PHOTOADDITION OF 8‐METHOXYPSORALEN TO E. coli DNA POLYMERASE I. ROLE OF PSORALEN PHOTO‐ADDUCTS IN THE PHOTOSENSITIZED ALTERATIONS OF POL I ENZYMATIC ACTIVITIES

— We have previously demonstrated that 8‐methoxypsoralen (8‐MOP)‡ plus UVA is able to inactivate the three enzymatic activities of E. coli DNA polymerase I and that oxygen is required for these reactions (M. Granger et al. , (1982) Photochem. Photobiol. , 36 , 175–180). We now show that UV‐A irradiation produces a covalent incorporation of the psoralen derivative into the enzyme either in the presence or in the absence of oxygen. The excited psoralen binds directly to the protein in an oxygen‐independent reaction; no complex was detected in the absence of irradiation. Fluorescence measurements reveal that at least two photoadducts are formed. The 8‐MOP‐photomodified enzyme is still fully active but further irradiation leads to an inhibition of the 5′→ 3′ polymerase activity whereas the 5′→ 3′ exonuclease activity is not affected.

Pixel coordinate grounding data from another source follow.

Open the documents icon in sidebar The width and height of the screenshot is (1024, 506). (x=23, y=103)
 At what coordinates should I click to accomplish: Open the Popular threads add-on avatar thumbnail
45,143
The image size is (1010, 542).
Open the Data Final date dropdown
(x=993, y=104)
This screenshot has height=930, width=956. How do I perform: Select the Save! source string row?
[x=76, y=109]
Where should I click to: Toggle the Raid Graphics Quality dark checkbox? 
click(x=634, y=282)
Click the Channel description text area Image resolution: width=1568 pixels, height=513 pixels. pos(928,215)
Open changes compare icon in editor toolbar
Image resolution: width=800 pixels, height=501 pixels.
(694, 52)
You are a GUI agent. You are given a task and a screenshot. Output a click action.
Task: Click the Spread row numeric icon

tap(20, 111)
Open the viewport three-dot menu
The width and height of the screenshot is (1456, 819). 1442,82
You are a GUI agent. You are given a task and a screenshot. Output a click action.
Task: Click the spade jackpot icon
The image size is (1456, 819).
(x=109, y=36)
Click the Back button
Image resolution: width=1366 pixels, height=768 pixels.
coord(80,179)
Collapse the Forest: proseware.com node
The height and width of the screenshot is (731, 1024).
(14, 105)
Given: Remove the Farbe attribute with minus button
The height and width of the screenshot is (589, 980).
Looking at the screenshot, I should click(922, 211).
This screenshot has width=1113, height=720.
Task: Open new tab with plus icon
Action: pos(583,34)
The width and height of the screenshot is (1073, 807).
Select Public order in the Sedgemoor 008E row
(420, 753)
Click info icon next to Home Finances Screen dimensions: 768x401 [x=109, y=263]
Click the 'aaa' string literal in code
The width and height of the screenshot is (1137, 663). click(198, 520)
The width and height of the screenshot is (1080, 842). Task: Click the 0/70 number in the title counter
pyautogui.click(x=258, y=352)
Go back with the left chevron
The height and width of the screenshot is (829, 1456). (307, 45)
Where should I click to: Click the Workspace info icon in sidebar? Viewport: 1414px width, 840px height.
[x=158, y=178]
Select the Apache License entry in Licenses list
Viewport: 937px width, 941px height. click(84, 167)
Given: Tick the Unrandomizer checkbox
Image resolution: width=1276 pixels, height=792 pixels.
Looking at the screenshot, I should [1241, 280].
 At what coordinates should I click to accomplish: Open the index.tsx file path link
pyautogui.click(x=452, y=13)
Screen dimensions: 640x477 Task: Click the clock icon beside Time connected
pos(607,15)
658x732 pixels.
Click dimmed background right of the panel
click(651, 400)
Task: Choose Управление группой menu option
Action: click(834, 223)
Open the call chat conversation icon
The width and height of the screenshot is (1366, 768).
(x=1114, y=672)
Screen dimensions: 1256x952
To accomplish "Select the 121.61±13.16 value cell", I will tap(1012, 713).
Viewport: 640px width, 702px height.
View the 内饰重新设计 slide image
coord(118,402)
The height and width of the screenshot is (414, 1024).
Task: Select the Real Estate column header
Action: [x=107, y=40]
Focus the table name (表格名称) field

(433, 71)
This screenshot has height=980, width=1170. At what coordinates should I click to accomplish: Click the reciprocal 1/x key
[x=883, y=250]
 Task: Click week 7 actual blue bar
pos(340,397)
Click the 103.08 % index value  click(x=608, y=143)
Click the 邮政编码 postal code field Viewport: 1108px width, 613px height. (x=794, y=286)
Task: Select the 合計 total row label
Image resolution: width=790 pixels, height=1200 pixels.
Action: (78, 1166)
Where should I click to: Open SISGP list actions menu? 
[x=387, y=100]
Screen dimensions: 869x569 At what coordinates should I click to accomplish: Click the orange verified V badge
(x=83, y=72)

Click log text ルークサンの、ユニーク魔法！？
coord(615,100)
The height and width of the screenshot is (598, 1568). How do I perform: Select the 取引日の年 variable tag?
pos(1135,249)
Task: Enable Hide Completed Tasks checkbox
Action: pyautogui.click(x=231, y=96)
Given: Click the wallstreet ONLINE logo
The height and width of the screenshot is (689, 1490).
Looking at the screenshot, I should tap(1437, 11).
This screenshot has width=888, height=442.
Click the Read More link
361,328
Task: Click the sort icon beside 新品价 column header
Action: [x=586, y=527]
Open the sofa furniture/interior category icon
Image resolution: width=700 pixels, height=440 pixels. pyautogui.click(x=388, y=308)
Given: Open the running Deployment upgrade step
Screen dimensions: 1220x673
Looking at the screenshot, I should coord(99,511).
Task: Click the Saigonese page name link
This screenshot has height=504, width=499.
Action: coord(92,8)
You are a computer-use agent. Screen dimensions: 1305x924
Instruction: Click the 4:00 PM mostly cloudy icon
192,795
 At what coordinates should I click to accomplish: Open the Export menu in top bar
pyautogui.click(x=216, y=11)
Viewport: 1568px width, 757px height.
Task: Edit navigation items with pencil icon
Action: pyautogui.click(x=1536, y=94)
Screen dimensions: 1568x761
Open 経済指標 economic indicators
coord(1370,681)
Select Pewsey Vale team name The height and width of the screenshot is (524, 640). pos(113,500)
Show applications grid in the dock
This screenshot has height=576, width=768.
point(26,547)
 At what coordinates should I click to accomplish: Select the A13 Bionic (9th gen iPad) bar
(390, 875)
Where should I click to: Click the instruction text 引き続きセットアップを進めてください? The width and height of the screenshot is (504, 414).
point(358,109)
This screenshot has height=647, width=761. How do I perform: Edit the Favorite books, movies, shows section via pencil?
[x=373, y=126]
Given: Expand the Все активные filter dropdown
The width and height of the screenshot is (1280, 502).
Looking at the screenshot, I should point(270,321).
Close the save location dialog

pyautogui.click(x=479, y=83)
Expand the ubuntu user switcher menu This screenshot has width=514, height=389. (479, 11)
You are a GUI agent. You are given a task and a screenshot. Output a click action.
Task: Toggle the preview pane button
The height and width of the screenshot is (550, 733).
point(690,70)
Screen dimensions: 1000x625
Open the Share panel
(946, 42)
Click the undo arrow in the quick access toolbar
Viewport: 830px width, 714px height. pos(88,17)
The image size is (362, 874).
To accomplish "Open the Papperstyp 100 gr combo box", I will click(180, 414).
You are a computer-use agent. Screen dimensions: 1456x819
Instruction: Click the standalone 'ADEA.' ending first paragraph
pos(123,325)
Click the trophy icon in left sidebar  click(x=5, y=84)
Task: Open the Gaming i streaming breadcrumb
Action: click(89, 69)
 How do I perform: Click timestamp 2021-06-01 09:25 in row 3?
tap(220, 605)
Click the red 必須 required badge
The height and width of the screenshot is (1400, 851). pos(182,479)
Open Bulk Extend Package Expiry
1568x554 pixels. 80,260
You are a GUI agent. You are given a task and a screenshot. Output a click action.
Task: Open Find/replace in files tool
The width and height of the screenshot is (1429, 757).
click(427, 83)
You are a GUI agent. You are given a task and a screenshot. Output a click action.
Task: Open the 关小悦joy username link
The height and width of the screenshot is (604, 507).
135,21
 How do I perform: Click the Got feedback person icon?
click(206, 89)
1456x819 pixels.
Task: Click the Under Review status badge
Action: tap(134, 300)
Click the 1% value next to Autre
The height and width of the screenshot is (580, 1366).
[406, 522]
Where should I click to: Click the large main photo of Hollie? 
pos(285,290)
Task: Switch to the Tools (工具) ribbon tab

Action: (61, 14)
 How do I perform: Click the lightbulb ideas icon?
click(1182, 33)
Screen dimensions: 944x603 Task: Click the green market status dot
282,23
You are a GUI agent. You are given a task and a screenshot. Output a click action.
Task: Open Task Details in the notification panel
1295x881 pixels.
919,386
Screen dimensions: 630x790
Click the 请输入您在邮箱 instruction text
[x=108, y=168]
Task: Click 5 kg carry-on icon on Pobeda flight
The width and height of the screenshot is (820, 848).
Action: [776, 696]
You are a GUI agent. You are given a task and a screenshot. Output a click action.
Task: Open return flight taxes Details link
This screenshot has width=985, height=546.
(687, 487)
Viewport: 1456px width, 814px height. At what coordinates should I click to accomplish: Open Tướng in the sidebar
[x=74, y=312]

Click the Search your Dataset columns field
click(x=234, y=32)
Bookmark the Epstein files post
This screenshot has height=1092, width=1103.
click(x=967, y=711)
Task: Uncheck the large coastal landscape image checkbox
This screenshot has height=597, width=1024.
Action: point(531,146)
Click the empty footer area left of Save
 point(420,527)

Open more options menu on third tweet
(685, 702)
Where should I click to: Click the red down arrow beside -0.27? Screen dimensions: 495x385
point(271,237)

A major part of the inhibition reaction is shown to be oxygen‐dependent but singlet oxygen quenchers have no effect on the kinetics. This oxygen‐dependent reaction is attributed to a photosensitization, due to covalently bound 8‐MOP, of neighbouring amino acids through an intermediate reactive oxygen species which is not singlet oxygen. The oxygen‐independent reaction is attributed to a direct photosensitization through, for example, a radical mechanism.